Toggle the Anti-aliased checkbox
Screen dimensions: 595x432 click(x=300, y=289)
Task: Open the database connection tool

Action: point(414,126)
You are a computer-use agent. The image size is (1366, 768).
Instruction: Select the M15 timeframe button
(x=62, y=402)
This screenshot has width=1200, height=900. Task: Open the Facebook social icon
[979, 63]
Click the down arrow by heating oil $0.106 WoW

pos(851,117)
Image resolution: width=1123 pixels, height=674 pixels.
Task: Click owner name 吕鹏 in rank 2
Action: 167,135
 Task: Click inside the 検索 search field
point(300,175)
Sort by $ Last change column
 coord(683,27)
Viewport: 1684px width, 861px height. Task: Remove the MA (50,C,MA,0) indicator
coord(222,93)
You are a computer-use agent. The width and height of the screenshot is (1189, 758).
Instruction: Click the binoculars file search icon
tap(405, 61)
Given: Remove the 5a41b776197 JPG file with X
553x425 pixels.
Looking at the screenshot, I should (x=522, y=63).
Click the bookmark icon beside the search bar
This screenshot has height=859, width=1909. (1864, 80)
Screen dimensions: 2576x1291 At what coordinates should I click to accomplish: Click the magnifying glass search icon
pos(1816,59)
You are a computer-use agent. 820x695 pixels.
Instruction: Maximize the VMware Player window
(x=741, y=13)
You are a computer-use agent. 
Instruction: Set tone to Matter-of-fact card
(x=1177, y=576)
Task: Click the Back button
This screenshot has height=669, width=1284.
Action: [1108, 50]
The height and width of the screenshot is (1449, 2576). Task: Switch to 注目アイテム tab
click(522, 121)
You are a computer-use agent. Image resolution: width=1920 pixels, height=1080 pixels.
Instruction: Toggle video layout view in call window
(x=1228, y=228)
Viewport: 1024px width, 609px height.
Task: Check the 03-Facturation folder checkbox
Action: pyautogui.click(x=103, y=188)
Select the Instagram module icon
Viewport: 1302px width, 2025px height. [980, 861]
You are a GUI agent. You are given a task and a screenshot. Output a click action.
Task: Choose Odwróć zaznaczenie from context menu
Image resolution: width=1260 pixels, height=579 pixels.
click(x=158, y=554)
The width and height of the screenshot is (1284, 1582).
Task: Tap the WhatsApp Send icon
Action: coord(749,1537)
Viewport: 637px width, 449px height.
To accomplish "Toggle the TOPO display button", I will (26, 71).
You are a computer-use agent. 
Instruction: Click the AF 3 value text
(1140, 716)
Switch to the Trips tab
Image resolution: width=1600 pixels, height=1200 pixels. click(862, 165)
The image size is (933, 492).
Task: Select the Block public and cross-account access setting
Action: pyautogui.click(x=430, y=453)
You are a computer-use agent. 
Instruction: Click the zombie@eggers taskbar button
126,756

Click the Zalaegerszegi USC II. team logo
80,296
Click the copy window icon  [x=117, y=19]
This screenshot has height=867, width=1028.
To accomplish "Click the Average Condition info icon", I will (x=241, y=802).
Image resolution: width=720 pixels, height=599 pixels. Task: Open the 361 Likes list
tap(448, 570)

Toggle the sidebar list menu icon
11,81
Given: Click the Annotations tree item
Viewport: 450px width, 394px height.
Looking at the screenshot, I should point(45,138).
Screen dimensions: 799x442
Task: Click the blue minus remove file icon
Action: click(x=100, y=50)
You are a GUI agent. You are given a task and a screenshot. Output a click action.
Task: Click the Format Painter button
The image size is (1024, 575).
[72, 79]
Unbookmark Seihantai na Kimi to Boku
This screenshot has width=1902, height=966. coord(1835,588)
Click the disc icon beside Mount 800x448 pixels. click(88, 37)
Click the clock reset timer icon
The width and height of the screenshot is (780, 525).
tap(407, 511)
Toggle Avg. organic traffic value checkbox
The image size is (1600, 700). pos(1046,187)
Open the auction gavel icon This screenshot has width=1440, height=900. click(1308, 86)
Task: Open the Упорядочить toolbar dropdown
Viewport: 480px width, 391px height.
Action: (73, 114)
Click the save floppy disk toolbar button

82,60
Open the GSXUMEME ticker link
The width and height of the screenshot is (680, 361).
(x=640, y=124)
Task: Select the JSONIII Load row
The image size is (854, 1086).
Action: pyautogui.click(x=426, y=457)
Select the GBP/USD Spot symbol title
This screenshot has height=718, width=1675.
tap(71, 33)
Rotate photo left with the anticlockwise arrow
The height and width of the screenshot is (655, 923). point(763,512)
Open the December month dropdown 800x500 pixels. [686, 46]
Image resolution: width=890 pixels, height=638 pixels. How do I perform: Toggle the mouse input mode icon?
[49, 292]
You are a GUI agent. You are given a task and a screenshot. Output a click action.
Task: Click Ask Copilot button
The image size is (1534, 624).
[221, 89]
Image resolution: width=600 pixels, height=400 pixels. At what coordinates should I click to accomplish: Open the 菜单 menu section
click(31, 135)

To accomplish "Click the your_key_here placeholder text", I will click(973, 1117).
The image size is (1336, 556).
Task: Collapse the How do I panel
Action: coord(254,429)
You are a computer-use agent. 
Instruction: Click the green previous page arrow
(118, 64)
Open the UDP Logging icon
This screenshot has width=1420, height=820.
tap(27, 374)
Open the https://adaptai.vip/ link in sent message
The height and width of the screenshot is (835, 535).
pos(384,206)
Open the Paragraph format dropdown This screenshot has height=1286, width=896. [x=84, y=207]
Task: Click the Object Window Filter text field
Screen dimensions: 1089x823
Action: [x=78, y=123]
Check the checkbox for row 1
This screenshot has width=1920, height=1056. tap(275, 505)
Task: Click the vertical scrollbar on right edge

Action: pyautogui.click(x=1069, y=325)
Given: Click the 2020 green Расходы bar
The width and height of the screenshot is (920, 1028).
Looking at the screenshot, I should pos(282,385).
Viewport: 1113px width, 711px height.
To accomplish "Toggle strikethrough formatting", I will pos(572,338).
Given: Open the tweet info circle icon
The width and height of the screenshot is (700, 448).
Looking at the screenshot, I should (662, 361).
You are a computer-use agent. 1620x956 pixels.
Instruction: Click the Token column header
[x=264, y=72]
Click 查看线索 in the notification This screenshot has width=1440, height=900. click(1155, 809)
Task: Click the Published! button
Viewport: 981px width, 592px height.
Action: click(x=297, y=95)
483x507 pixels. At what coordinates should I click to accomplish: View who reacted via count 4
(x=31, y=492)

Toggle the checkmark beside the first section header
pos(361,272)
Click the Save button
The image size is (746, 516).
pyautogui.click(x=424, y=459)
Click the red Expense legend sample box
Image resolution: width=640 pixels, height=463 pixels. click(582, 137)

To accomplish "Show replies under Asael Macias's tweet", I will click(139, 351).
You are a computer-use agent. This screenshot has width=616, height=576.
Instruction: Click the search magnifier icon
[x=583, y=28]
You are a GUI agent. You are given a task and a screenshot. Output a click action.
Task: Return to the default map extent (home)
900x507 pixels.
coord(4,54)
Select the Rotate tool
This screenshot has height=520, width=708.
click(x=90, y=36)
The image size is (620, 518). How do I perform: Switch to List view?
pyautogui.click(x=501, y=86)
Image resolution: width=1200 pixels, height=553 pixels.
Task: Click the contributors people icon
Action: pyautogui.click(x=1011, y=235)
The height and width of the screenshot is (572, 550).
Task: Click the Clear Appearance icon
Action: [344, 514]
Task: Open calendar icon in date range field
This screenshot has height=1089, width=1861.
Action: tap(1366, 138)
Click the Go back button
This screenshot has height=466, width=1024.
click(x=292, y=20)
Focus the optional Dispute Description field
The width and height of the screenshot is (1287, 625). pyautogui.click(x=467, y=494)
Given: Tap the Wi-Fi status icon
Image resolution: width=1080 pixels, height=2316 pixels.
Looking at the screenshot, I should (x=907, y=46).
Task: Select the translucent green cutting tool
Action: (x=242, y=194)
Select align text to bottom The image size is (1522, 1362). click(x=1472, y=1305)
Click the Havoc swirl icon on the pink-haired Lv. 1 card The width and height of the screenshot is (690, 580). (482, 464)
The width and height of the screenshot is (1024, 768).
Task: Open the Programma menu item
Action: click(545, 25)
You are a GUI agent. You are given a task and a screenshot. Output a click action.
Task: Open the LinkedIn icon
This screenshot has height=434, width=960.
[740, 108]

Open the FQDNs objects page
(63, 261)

# WORK INSTRUCTIONS:
Using the entries shown above, reproduce verbatim the lines from the line bearing "Task: Click Ask Copilot button" to the line bearing "Given: Open the tweet info circle icon", inclusive.

# SOLVED EXERCISE:
Task: Click Ask Copilot button
The image size is (1534, 624).
[221, 89]
Image resolution: width=600 pixels, height=400 pixels. At what coordinates should I click to accomplish: Open the 菜单 menu section
click(31, 135)

To accomplish "Click the your_key_here placeholder text", I will click(973, 1117).
The image size is (1336, 556).
Task: Collapse the How do I panel
Action: coord(254,429)
You are a computer-use agent. 
Instruction: Click the green previous page arrow
(118, 64)
Open the UDP Logging icon
This screenshot has width=1420, height=820.
tap(27, 374)
Open the https://adaptai.vip/ link in sent message
The height and width of the screenshot is (835, 535).
pos(384,206)
Open the Paragraph format dropdown This screenshot has height=1286, width=896. [x=84, y=207]
Task: Click the Object Window Filter text field
Screen dimensions: 1089x823
Action: [x=78, y=123]
Check the checkbox for row 1
This screenshot has width=1920, height=1056. tap(275, 505)
Task: Click the vertical scrollbar on right edge

Action: pyautogui.click(x=1069, y=325)
Given: Click the 2020 green Расходы bar
The width and height of the screenshot is (920, 1028).
Looking at the screenshot, I should pos(282,385).
Viewport: 1113px width, 711px height.
To accomplish "Toggle strikethrough formatting", I will pos(572,338).
Given: Open the tweet info circle icon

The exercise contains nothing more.